In the mid-stage trial, patients receiving liraglutide most commonly experienced gastrointestinal side effects associated with other GLP-1s, such as nausea.

This may be one of the advantages of using GLP-1 to treat Alzheimer’s patients – only a small fraction of whom currently receive drugs that target amyloid.

“Having a drug that has a very good safety profile and could be widely used is going to be a huge game changer for the field,” Dr. Paul Edison, professor of neuroscience at Imperial College London and lead author of the trial, told CNBC.

He said that GLP-1s, if approved for Alzheimer’s disease, “could be given virtually anywhere in the world without significant monitoring” for side effects, showing there is “great potential” for the drugs.

But more research is needed, he noted.

Edison is participating in Novo Nordisk’s Phase 3 “EVOKE” and “EVOKE+” trials. The ongoing EVOKE trial is testing semaglutide, the active ingredient in Wegovy and Ozempic, in nearly 2,000 patients with Alzheimer’s disease.

In a statement, Novo Nordisk said it welcomed independent research examining its GLP-1s as treatments for other diseases, but noted that the products are not currently approved for Alzheimer’s disease.
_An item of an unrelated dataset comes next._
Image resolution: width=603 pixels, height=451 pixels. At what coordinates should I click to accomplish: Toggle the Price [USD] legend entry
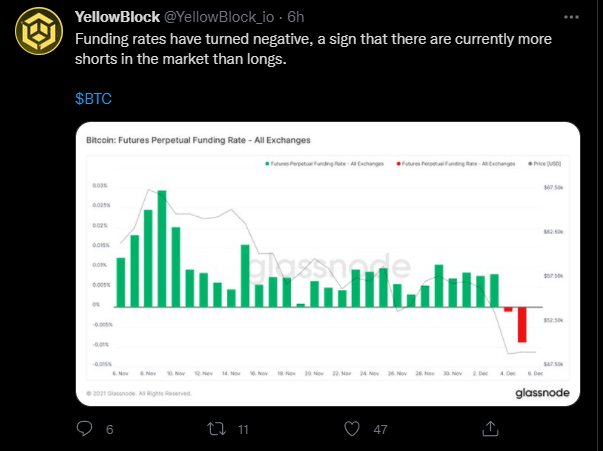tap(545, 164)
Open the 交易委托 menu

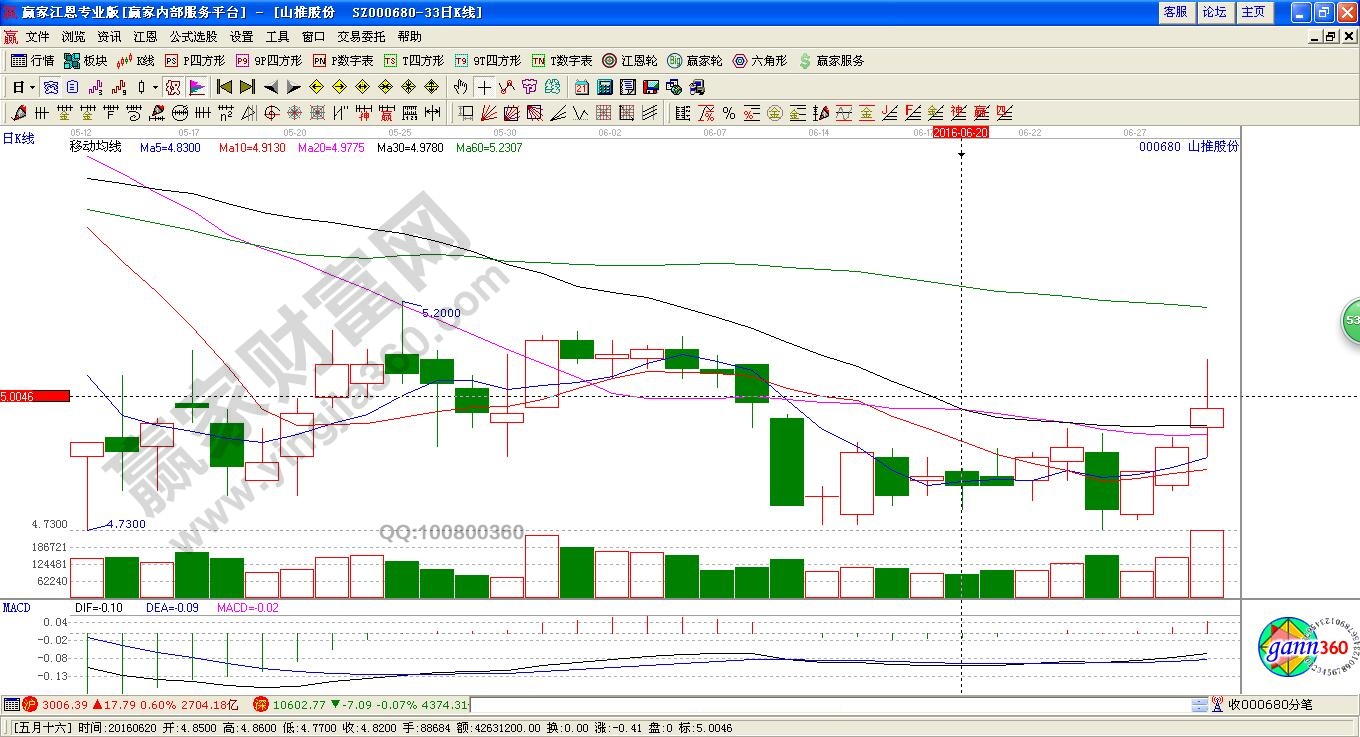pyautogui.click(x=361, y=37)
Measures of cognitive function and brain volume were not the primary aims of the study.

The main goal of the trial was to measure how much glucose the brain consumes, an important measure of cognitive function. As Alzheimer’s disease progresses, the metabolic rate of glucose in some parts of the brain declines.

Edison said he and his team felt they didn’t have enough participants in the trial to demonstrate a meaningful change in that rate. But he said it was encouraging that liraglutide met the study’s second goal of demonstrating a benefit on cognitive function, as well as another goal of a change in brain volume.

These results suggest that GLP-1s such as liraglutide may protect the brain, Edison noted.

“I think demonstrating cognitive improvement is key, because that’s what patients are interested in,” he told CNBC.

He said liraglutide likely does this in a variety of ways, including reducing inflammation in the brain, improving how nerve cells in the brain communicate, and reducing insulin resistance as well as reducing two hallmarks of Alzheimer’s disease: toxic proteins called amyloid plaque and tau.

Further research is needed to confirm this, Edison said.